Miles Celic: I am conscious that you have a former European Commissioner for Financial Services sat next to you who will be very well versed in this. I cannot speak to other parts of the economy, but our view is that the UK was successful more often than not, particularly on financial services, in influencing or limiting the negative impact. This is reflective of the fact that, as is the nature of the European Union, a large member state typically will act as the sponsor state for a key part of the economy. For agriculture, it is the French. For advanced manufacturing, it is the Germans. For financial and professional services, it was the UK.

There were instances where that did not go as well as we would have hoped, Solvency II being a case in point. I have spent nearly 15 years of my life working on Solvency II in one form or another, with no time off for good behaviour. Now, the challenge is not about looking backwards but about how we look forward.

Lord Lilley: You do not think it would be helpful to look at the briefs from the time.

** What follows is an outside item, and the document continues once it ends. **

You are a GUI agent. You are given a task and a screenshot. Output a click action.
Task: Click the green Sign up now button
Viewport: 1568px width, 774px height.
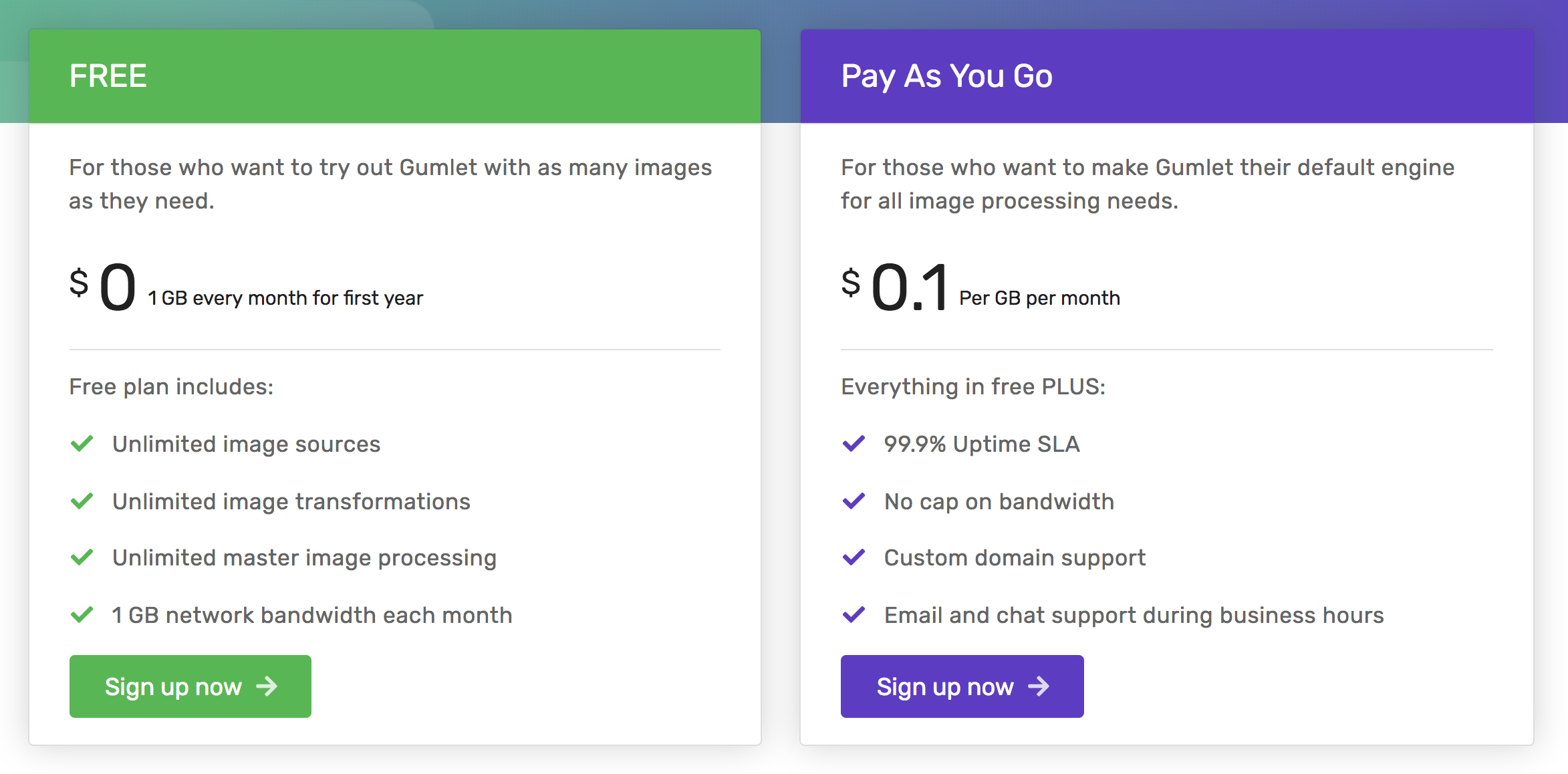(x=190, y=686)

Miles Celic: It would be very interesting from a historical perspective, and from the point of view of the context that we are in. As I mentioned earlier, this goes back to where we will get the greatest benefit as we move forward. My view is that the policy proposals that have been put forward by government, often with support from the Oppositionfor instance, the secondary objective, the Edinburgh and the Mansion House reformsare about making sure that we are match fit for the 21st century, building on the foundation that is in place at the moment.

The reality is that, even in the years since we left the European Union, there have been huge strides forward in areas such as data, AI, and the shape and the way in which the world operates with free trade agreements, which historically services have been a small part of anyway, have shifted quite radically. I would much rather we were looking forward and trying to be match fit for that.

A German finance ministry official gave me one example from outside the European Union, and I think Ursula von der Leyen used a version of it. The European Union will continue to be an 18-tonne truck moving down the road with great mass and a reasonable degree of speed, but not terribly manoeuvrable. The UK needs to be an Aston Martin. It is obviously going to be smaller. It is not going to have the scale of the EU, but it can have high quality, high standards and nimbleness, and it needs to operate at speed. Broadly, that feels about right.

Q9                Lord Vaux of Harrowden: I just want to come back to the question raised by the Chair. I am alarmed by the comment about companies being scared of punishment beatings if they speak up about things. That does not imply a culture of openness, transparency and open discussion. Are there any examples of that happening? Is it more of a perception, or is it actual reality?

Miles Celic: I have a limited number of individual examples but, to try to be helpful, it is more of a concern, a sentiment, and it is reflective of where we are on exactly the kind of issues we have been talking about: the balance of risk. You may find the next time a supervisory team comes into your firm that you feel that the atmosphere or the temperature is slightly chillier than it was. There may be one or two more pointed questions than would have been the case. To be clear, that is not the case at the top of the organisation. There is no sense that companies that speak out of turn are singled out, but it is reflective of the importance of the regulatory relationship and having the right regulatory relationship for firms when they are operating in the UK.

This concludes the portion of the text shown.